El Delirio Universal

Yago Pérez Montesinos

7/5/20258 min leer

En mi anterior artículo abordé la manera en que la ciencia encara el debate frente a la religión y expliqué por qué el método científico no puede afirmar ni desmentir la idea de Dios, basándome en la paradoja de tener que comprobar la inexistencia de lo inexistente. Sin embargo, esto no quiere decir que la ciencia no deba interesarse por los acontecimientos de la fe. La religión es un fenómeno humano, expandido mundialmente y absolutamente decisivo en el desarrollo de nuestra especie y cultura; por este motivo, ignorar sus efectos sería igual de anticientífico que aceptar sus premisas.

De modo que quisiera proporcionar una explicación al fenómeno religioso y razonar por qué la fe y la creencia en entidades sobrenaturales tiene tanto sentido para nosotros a pesar de ser una ilusión quimérica. Vamos a ello.

Desde tiempos remotos, la humanidad ha buscado respuestas al misterio de su existencia. La curiosidad es algo consustancial a la especie. El complejísimo desarrollo de la mente humana, tal y como explicaba en El propósito existencial de la especie, trajo consigo la posibilidad de hacernos preguntas más allá de lo mundano, e interesarnos por cuestiones relativas a nuestra misma existencia: ¿de dónde venimos? ¿Quiénes somos? ¿Qué estamos haciendo aquí? ¿Cuál es nuestra misión? ¿Hay algo más allá de la muerte?
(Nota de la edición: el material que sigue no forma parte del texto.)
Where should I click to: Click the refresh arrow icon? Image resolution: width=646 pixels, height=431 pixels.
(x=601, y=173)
Frente a estas grandes preguntas, ideamos una narrativa poderosa y reconfortante: un ser superior que guía, protege y otorga sentido a cuanto conocemos. Todas las sociedades, por primitivas y remotas que fueran, desarrollaron sus particulares sistemas de culto, bien sea a divinidades, a fuerzas animistas o a espíritus. Podemos afirmar, sin ápice de duda, que las creencias en entidades superiores forman parte de nuestra naturaleza. Durante miles de años, la respuesta ha resultado satisfactoria y convincente para la humanidad. Lo que hay que dilucidar es: ¿fue primero convincente y, por tanto, satisfactoria? o, por el contrario, ¿fue satisfactoria y, en consecuencia, se asumió como convincente?
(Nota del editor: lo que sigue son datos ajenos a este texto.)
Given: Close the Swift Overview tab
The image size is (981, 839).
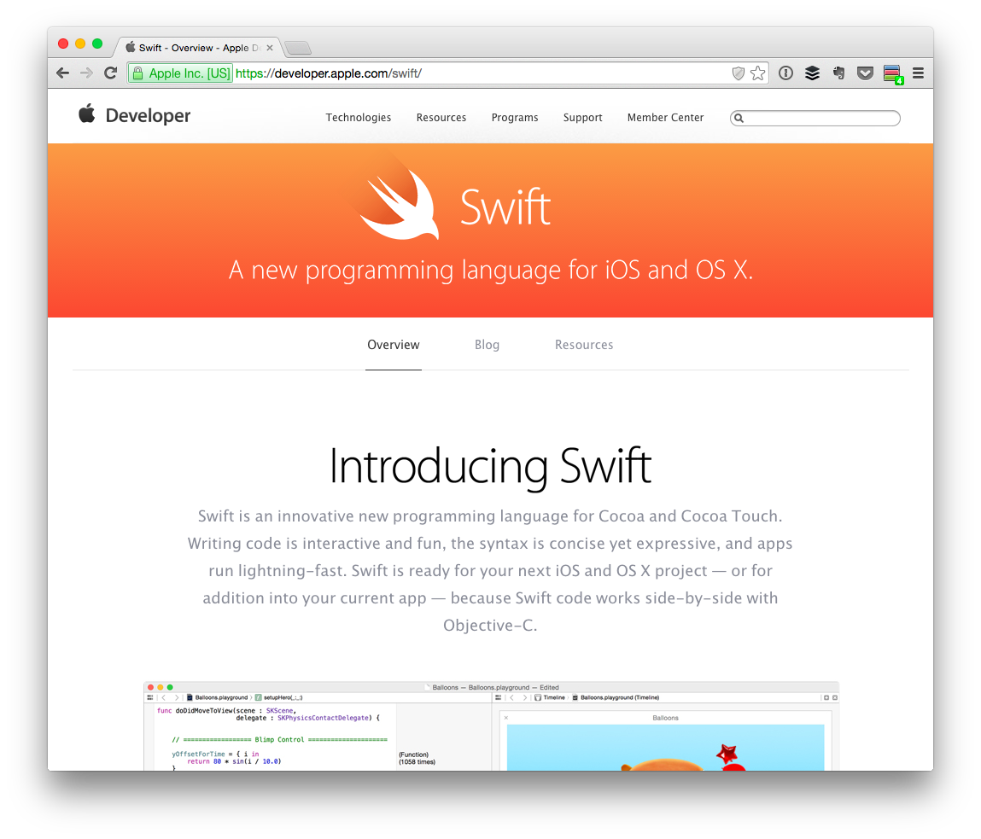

La falta de pruebas concluyentes y el avance de la ciencia han planteado otra posibilidad muy distinta, que ya fue introducida por Jenófanes de Colofón en el siglo V a.C., quien escribía: los etíopes afirman que sus dioses son chatos y negros, y los tracios, que ojizarcos y rubicundos son los suyos; pero es que si los caballos pudieran tener manos, pintarían las figuras de sus dioses; y harían sus cuerpos a semejanza precisa del porte que tiene cada uno. Esta tesis culmina a la perfección con la idea de Ludwig Feuerbach: no es Dios quien ha creado al hombre a su imagen y semejanza, sino el hombre quien ha creado a Dios proyectando en él un reflejo de su imagen ideal.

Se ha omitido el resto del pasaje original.